Compute PySpark DataFrame column mode?

Question

Compute PySpark DataFrame column mode?

Ultimately, I want column mode for all columns in a DataFrame. For other summary statistics, I see several options: use DataFrame aggregation or map DataFrame columns to RDD vectors (something that also occurs for me) and use colStatsfrom MLlib.
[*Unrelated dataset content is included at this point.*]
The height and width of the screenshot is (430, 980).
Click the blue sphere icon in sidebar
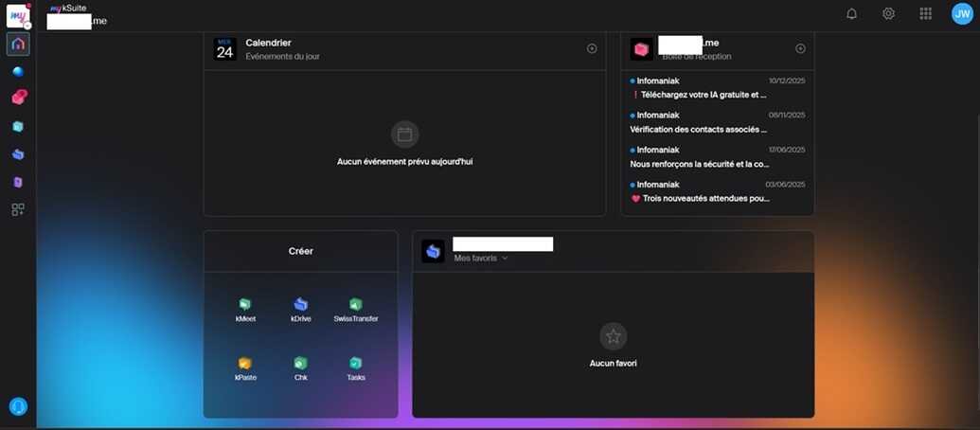point(18,71)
But I do not see the mode as an option.

+6

python apache-spark pyspark apache-spark-sql

RKD314 Jan 05 '16 at 8:23

source share

4 answers

You can calculate the column mode using Java code as follows:

            case MODE:
                Dataset<Row> cnts = ds.groupBy(column).count();
                Dataset<Row> dsMode = cnts.join(
                        cnts.agg(functions.max("count").alias("max_")),
                        functions.col("count").equalTo(functions.col("max_")
                        ));
                Dataset<Row> mode = dsMode.limit(1).select(column);
                replaceValue = ((GenericRowWithSchema) mode.first()).values()[0];
                ds = replaceWithValue(ds, column, replaceValue);
                break;

private static Dataset<Row> replaceWithValue(Dataset<Row> ds, String column, Object replaceValue) {
    return ds.withColumn(column,
            functions.coalesce(functions.col(column), functions.lit(replaceValue)));
}

0

geosmart Mar 30 '18 at 9:03

source share

>>> df=newdata.groupBy('columnName').count()
>>> mode = df.orderBy(df['count'].desc()).collect()[0][0]

See My result

>>> newdata.groupBy('var210').count().show()
+------+-----+
|var210|count|
+------+-----+
|  3av_|   64|
|  7A3j|  509|
|  g5HH| 1489|
|  oT7d|  109|
|  DM_V|  149|
|  uKAI|44883|
+------+-----+

# store the above result in df
>>> df=newdata.groupBy('var210').count()
>>> df.orderBy(df['count'].desc()).collect()
[Row(var210='uKAI', count=44883),
Row(var210='g5HH', count=1489),
Row(var210='7A3j', count=509),
Row(var210='DM_V', count=149),
Row(var210='oT7d', count=109),
Row(var210='3av_', count=64)]

# get the first value using collect()
>>> mode = df.orderBy(df['count'].desc()).collect()[0][0]
>>> mode
'uKAI'

groupBy(), . df - var210, count. orderBy() count 1- . collect() [0] [0] 1

0

vamsi krishna 10 '18 7:23

"col" spark df:

df.groupby("col"). count(). orderBy ("count", ascending = False).first() [0]

df :

[df.groupby(i).count(). orderBy ("count", ascending = False).first() [0] i df.columns]

, , , 2D-:

[[i, df.groupby(i).count(). orderBy ("count", ascending = False).first() [0]] i df.columns]

0

Tesia 08 . '19 3:00

zero323 · Accepted Answer · 2016-01-05T08:54:59+0000

The problem with the mode is almost the same as with the environment. Although it is easy to calculate, the calculation is quite expensive. This can be done either using sorting, followed by local and global aggregations, or using only one word-word and filter:

import numpy as np
np.random.seed(1)

df = sc.parallelize([
    (int(x), ) for x in np.random.randint(50, size=10000)
]).toDF(["x"])

cnts = df.groupBy("x").count()
mode = cnts.join(
    cnts.agg(max("count").alias("max_")), col("count") == col("max_")
).limit(1).select("x")
mode.first()[0]
## 0

In either case, a complete shuffle may be required for each column.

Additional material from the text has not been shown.